Etats-Unis - 2018 - Luca Guadagnino
Interprètes : Dakota Johnson, Tilda Swinton, Chloë Grace Moretz

retrospective

Suspiria

En 1977 à Berlin, une danseuse américaine Susie Bannion arrive pour intégrer la prestigieuse compagnie de danse Markos Tanz Compagny. La disparition d’une danseuse, Patricia, lui permet d’intégrer rapidement la compagnie, mais cette danseuse disparut laisser planer un soupçon sur la troupe avec les accusations qu’elle a lancées. Selon Patricia, Markos et sa compagnie seraient des sorcières. Si Susie n’y prête attention, en revanche, Sara s’inquiète de ce qu’il pourrait arriver à la nouvelle venue qui a si vite trouvé une place centrale au sein de la compagnie et surtout l’attention de Madame Blanc.

En 1977 sortait SUSPIRIA de Dario Argento. Le cinéaste italien s’étant alors illustré dans le giallo avec L’OISEAU AU PLUMAGE DE CRISTAL et LE CHAT A NEUF QUEUE, plonge dans le fantastique avec sa compagne de l’époque, Daria Nicolodi qui passionnée de magie et d’occultisme écrit avec Argento le scénario de SUSPIRIA. L’original raconte comment la jeune américaine Susie, incarnée par Jessica Harper, débarque dans une école de danse par une soirée pluvieuse remplaçant une jeune étudiante tuée brutalement avec sa colocataire. L’original aux couleurs baroque était un conte de fées où une jeune fille devait affronter un coven de sorcières, et notamment la mère Suspiria.

En 2008, David Gordon Green (HALLOWEEN 2018, L’AUTRE RIVE, PINAPPLE EXPRESS) projette de faire un remake. Le projet est assez avancé, puisque des actrices comme Isabelle Huppert ont été engagées lorsqu’un conflit entre le réalisateur et les producteurs éclate et fait échouer le projet. Il est amusant de constater que David Gordon Green se lancera dans le projet de la suite d’HALLOWEEN de John Carpenter, un autre classique du cinéma d’horreur. Quoi qu’il en soit, en 2015 lors de la projection de A BIGGER SPLASH remake de LA PISCINE, Luca Guadagnino annonce qu’il souhaite faire le remake de Suspiria avec les quatre acteurs de son film.
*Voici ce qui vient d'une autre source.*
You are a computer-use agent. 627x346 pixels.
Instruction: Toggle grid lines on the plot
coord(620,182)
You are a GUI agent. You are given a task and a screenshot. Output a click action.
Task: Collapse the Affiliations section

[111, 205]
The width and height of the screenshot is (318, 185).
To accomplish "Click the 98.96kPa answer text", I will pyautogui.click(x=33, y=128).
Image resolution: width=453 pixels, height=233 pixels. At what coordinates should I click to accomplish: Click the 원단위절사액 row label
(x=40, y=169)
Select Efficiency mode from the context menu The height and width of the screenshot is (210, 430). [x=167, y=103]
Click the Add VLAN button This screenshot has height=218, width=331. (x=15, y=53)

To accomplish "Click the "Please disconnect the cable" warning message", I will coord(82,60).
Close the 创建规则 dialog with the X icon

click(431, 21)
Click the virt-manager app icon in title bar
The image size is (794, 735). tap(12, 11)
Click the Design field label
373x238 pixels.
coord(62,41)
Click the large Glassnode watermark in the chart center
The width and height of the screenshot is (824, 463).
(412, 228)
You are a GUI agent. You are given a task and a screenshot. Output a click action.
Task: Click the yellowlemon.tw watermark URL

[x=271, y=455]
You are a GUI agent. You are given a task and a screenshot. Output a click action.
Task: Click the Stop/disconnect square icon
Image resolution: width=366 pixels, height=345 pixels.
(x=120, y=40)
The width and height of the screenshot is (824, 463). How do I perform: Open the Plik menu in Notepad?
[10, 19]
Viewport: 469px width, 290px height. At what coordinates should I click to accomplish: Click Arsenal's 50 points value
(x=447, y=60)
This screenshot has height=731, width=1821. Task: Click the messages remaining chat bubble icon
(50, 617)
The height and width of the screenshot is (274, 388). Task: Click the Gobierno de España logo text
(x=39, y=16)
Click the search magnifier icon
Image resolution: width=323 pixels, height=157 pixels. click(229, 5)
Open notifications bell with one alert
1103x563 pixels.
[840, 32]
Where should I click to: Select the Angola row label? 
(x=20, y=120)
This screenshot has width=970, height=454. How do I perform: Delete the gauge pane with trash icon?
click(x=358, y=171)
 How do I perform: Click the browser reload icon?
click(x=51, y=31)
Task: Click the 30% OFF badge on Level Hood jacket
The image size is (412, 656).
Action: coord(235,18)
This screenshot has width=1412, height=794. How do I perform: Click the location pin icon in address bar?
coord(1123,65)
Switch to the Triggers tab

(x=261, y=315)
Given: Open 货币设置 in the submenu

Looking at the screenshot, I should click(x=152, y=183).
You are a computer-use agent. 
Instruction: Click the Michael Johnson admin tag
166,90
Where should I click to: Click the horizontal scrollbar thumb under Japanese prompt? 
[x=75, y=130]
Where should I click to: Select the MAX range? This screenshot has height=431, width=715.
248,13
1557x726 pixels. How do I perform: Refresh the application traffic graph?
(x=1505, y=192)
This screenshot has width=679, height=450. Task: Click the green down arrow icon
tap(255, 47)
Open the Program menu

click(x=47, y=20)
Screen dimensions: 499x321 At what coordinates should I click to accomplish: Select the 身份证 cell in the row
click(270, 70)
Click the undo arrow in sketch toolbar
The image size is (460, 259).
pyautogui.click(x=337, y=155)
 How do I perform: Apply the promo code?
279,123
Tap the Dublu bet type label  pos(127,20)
Ainsi Tilda Swinton et Dakota Johnson déjà présentes dans A BIGGER SPLASH sont donc engagées dans les rôles principaux, respectivement Madame Blanc, directrice de la compagnie pour Tilda Swinton et Susie pour Dakota Johnson. Puis Chloë Grace Moretz (KICK ASS, CARRIE) est engagée dans le rôle de Patricia, une jeune danseuse psychotique, enfin Mia Goth (NYMPHOMANIAC, A CURE OF LIFE) incarne Sara. Un casting rejoint par Jessica Harper qui incarne l’épouse disparue du psychiatre en charge de Patricia qui mènera l’enquête après la disparition de celle-ci.

Si l’on retrouve les mêmes personnages que dans l’original, la même mythologie également avec les trois mères, l’équivalent des Parques, mais en sorcières régnantes sur les humains, nourrissant le chaos et le désir d’immortalité chez les sorcières les vénérant, le remake s’éloigne toutefois de son original dans le chemin que suive ses personnages ainsi que dans l’atmosphère qu’elle soit musicale, dans ses décors ou encore sa photographie.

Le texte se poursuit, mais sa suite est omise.